The Restaurant
Acacia Fusion Bistro opened in 2008 in a restored three-storey commercial building on the upper end of North Market Street, three blocks north of the Square. Owner-chef Owen Liang trained at Chinese and French houses in New York and Hong Kong before opening Acacia as his own room, and the menu reflects the bilingual training - Cantonese and Japanese fundamentals worked through Western technique, with a strong sashimi programme and a wok line that runs to midnight on weekends. The dining room seats about eighty across two levels: a ground-floor bar and lounge in lacquered black, an upper-floor dining room with floor-to-ceiling windows facing Market Street, and a small private alcove for groups of eight to twelve.
Signature plates have included the Chilean sea-bass miso with sake-glaze; the seared Yellowfin tuna sashimi flight with three house ponzu preparations; the Peking duck two ways - sliced crisp skin with hoisin pancakes followed by a wok-fried second course with snow peas; the lemongrass shrimp pad Thai; and the Wagyu beef stir-fry with black garlic and dry-aged soy. The sushi bar carries an eight-piece omakase format ($75 per person) with the night's daily fish flown in from the Washington fish market - the only weekly omakase programme in Frederick. The dessert list runs to a black sesame creme brulee and a green-tea cheesecake that have both been on the menu for over a decade.

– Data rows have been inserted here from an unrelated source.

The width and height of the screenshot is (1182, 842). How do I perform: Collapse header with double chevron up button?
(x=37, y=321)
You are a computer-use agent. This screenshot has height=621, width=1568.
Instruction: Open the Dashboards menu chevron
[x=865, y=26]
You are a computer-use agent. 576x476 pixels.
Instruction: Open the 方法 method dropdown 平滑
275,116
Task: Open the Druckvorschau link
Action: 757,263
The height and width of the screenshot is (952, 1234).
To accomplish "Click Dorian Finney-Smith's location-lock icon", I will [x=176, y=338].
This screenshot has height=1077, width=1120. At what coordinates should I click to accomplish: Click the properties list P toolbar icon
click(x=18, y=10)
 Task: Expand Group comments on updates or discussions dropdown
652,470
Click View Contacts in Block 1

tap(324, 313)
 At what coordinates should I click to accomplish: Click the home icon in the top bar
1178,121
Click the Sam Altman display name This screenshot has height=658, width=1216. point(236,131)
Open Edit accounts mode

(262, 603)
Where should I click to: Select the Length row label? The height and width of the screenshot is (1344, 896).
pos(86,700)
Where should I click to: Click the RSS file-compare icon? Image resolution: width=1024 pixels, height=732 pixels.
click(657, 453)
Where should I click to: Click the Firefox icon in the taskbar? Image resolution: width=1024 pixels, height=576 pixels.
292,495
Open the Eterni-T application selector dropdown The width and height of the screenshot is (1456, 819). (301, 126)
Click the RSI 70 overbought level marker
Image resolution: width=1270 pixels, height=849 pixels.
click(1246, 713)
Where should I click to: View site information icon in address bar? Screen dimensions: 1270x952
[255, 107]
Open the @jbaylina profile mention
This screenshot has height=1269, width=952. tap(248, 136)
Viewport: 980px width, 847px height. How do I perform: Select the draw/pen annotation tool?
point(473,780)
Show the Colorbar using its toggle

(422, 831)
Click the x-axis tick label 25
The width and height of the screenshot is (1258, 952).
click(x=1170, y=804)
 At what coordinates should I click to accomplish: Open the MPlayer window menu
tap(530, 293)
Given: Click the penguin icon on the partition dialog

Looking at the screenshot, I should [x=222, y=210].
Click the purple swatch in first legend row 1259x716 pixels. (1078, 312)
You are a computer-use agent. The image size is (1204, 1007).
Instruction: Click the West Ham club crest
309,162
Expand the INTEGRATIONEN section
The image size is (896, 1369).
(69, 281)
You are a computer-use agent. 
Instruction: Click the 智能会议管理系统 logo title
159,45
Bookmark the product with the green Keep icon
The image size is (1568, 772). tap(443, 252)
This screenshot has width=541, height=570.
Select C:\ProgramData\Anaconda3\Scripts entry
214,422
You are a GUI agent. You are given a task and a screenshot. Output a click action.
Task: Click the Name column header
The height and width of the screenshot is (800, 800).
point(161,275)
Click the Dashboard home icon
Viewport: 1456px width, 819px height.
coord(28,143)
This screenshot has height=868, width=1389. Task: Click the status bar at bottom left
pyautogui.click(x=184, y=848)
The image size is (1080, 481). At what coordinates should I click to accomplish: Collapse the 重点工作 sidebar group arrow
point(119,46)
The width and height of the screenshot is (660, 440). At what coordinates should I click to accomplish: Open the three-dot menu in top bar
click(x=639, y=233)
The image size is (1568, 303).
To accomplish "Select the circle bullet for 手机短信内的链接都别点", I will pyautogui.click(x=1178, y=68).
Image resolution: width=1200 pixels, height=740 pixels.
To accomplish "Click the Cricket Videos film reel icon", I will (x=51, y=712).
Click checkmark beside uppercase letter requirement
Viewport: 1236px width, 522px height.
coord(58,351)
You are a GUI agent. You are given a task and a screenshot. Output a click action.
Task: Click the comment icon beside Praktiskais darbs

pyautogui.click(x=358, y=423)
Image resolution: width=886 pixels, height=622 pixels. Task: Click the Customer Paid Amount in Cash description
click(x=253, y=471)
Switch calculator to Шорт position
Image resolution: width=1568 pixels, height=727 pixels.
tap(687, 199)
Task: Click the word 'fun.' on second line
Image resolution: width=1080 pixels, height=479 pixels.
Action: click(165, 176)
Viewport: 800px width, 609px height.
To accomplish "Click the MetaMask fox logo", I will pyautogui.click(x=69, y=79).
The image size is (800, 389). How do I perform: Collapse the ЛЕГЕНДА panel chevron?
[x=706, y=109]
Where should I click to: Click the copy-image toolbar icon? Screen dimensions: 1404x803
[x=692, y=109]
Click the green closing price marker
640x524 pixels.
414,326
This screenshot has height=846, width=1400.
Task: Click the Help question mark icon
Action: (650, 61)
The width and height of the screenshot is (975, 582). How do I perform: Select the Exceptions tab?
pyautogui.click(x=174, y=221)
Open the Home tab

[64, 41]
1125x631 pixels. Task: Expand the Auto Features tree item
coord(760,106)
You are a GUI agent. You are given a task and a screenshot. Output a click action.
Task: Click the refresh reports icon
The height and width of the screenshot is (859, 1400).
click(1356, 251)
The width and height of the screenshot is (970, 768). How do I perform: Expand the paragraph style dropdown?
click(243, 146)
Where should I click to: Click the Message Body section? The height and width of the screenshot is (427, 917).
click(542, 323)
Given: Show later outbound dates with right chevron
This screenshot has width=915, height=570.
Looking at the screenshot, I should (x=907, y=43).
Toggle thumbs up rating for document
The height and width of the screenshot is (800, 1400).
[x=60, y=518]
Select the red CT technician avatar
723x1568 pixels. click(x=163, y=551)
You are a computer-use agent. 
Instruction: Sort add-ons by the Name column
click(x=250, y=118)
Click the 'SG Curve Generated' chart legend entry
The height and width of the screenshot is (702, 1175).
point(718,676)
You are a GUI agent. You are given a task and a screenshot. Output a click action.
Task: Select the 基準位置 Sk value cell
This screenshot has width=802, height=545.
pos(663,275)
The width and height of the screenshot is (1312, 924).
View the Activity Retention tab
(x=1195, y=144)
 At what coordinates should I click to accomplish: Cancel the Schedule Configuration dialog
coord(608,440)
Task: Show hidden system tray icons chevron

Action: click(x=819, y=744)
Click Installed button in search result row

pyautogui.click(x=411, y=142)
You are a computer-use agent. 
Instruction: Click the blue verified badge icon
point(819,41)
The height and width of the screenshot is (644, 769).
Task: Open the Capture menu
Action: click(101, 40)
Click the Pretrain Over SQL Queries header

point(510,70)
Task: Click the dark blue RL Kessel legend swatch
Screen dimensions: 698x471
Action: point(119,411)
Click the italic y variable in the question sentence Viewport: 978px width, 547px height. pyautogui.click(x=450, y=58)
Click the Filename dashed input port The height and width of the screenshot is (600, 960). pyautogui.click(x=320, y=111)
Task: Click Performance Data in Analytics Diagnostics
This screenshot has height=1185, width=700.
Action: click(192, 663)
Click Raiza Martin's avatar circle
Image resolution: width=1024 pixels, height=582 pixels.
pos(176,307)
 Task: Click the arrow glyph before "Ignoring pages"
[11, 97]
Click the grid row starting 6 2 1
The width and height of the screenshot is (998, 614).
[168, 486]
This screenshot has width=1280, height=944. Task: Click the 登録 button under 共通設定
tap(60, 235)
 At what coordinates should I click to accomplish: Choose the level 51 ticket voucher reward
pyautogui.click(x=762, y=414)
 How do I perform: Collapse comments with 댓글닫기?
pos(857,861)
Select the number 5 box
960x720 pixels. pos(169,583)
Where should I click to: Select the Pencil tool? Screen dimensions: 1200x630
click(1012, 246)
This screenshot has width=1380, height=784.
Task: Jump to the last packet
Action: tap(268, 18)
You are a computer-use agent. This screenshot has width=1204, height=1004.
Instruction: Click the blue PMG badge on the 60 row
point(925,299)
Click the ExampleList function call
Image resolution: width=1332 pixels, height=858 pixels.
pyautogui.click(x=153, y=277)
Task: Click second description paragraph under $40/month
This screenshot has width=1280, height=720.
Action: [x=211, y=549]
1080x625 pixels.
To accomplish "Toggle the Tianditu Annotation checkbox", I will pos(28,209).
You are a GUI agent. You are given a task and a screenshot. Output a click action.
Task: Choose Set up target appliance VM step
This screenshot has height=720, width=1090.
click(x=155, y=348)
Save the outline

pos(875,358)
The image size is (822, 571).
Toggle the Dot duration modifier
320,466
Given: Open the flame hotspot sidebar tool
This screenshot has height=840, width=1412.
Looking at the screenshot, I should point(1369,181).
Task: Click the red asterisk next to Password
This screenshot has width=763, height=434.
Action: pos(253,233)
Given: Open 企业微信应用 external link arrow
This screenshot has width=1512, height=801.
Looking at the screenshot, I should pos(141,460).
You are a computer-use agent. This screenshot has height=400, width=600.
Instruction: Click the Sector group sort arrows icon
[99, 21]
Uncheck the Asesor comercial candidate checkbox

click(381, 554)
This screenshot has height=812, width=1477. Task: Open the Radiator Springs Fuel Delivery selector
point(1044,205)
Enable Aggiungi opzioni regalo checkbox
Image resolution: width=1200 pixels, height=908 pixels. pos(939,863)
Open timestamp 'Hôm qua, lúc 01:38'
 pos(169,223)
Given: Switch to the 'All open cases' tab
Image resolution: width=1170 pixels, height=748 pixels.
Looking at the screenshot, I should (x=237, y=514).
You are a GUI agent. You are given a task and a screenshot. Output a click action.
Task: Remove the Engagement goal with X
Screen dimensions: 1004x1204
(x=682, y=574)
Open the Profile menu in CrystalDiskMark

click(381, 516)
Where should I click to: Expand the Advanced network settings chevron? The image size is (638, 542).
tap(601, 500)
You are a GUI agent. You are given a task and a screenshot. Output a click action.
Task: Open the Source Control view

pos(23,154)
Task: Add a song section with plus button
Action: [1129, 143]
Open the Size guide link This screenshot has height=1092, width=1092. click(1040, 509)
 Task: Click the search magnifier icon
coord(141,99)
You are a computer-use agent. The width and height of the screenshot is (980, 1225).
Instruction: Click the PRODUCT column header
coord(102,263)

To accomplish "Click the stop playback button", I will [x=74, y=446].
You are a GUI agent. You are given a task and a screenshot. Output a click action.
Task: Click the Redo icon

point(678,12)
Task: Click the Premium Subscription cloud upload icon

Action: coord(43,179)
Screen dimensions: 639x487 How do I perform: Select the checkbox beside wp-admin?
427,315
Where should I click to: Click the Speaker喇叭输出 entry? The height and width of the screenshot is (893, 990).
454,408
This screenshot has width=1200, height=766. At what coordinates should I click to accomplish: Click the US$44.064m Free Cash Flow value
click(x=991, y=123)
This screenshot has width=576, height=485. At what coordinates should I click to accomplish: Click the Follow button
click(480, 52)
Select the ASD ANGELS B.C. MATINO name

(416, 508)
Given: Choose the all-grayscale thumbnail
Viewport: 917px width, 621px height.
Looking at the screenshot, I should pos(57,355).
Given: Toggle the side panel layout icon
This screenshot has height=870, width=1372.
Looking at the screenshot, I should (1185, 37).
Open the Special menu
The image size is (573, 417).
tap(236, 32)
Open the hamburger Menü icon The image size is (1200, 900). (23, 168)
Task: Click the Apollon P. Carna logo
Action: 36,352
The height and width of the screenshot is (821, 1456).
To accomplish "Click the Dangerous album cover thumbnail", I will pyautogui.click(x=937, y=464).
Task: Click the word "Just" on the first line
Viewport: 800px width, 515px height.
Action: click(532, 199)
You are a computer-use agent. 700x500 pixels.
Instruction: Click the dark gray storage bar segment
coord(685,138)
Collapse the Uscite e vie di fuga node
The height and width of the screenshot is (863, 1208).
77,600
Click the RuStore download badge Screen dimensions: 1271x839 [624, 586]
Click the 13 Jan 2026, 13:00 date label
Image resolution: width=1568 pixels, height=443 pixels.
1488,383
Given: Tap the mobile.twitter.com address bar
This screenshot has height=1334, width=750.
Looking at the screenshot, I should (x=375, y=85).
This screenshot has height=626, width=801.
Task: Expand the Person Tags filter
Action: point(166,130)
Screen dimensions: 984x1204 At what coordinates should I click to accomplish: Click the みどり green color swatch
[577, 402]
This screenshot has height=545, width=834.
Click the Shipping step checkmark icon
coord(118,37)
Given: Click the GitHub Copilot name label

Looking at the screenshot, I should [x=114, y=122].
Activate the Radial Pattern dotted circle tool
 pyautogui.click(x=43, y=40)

The bar - anchored by the lounge on the ground floor - runs a sake programme deeper than any other Frederick room (over fifty labels with serious junmai daiginjo presence) and a sho-chu and Japanese-whisky inventory that includes a small Hibiki and Yamazaki collection. The cocktail list integrates the Asian larder - yuzu sours, ginger-lemongrass martinis, a Thai-basil Old Fashioned - and the bar runs late, open until midnight Friday and Saturday. Service is Frederick-friendly rather than aspirational, and the upper dining room - quieter than the ground-floor lounge - has become the city's preferred date-night address for couples in their thirties and forties who want a contemporary setting and a serious sushi programme without driving the forty miles to Washington.
Why This Is Frederick’s First Date Pick
Acacia is the contemporary date-night option in Frederick because the upper-floor dining room offers the structural softness - warm wood, low pendant lighting, a quieter acoustic register than the ground-floor lounge - that the city's historic-district taverns cannot replicate. The sushi-bar omakase format gives a couple a working narrative across the meal; the eight-piece progression introduces conversation prompts that a conventional menu does not. The bar programme - the sake flight, the Japanese whisky, the contemporary cocktail list - provides a third-course option after dinner without leaving the building. And the Market Street address sits within walking distance of every downtown Frederick hotel and the Carroll Creek promenade, making the evening's logistics effortless.